There are many names for this style: afro, low-fro, afro temp, etc. And depending on which city you’re in, there’s tremendous variety in how it’s worn too. These pictures show what’s most popular at the moment, but if you want to wear it fuller, go for it. The sky is truly the limit here.

Yet another name for this style is the “Neo-Soul” look, simply because -- while it can be worn neat or messy -- it always has an artistic, nonconformist flare. In other words, this style isn’t for everyone. But if your personality fits the bill, it’s a killer look.

The Caesar

The Caesar haircut typically comes in two shades: low/light and dark. Depending on where you live (and your hair type), you may also hear people referring to a third shade: medium.

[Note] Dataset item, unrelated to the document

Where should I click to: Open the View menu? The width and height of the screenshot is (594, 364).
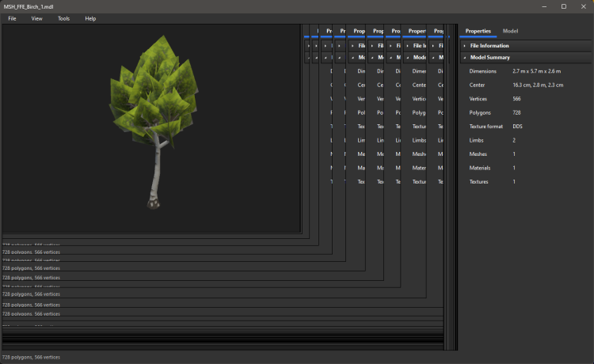click(36, 18)
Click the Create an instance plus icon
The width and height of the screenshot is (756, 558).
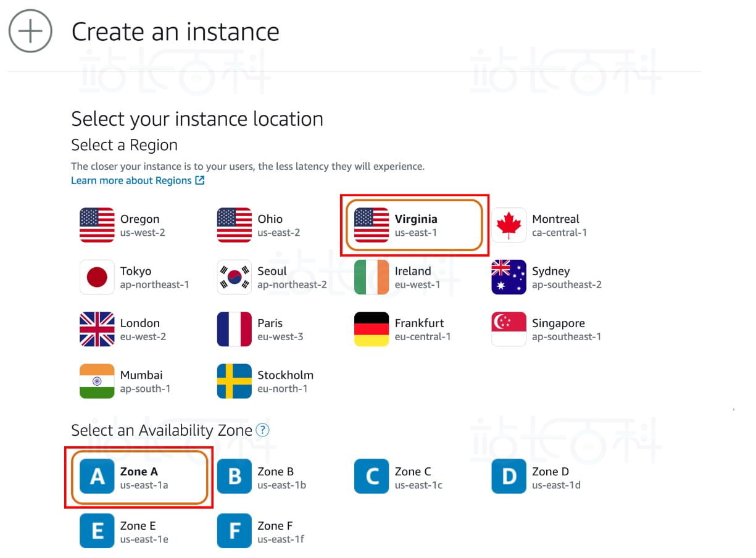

One thing I like about this style is that the person wearing it can look totally different with each of the different lengths. The lighter the haircut, the more the attention is drawn to the eyes. The darker the cut, the more it creates a frame for the face, allowing facial hair to be prominent.

The Fade



Of course, this style has been around for ages, and for good reason. It fits every face shape and every hair type, and the variations are endless! However, I have noticed a trend toward a darker shade with more length on the top (think Blair Underwood and Maxwell). This new trend adds immediate sophistication to what is already a timeless look.

Dreadlocks



It takes a confident man to pull this hairstyle off -- not to mention a patient one. With the amount of time it will take to grow your hair to these lengths, you will definitely realize soon enough if it’s for you. But with patience comes great reward, as you can see from these images. Good look, right?

Now we’ve all seen different looks within the dreadlock style, but the most versatile and popular now is shoulder-length and neat. That’s because the style is slowly gaining acceptance in the corporate world. In addition to being office-ready, shoulder-length dreads have another benefit: They complement your overall appearance rather than dominating it.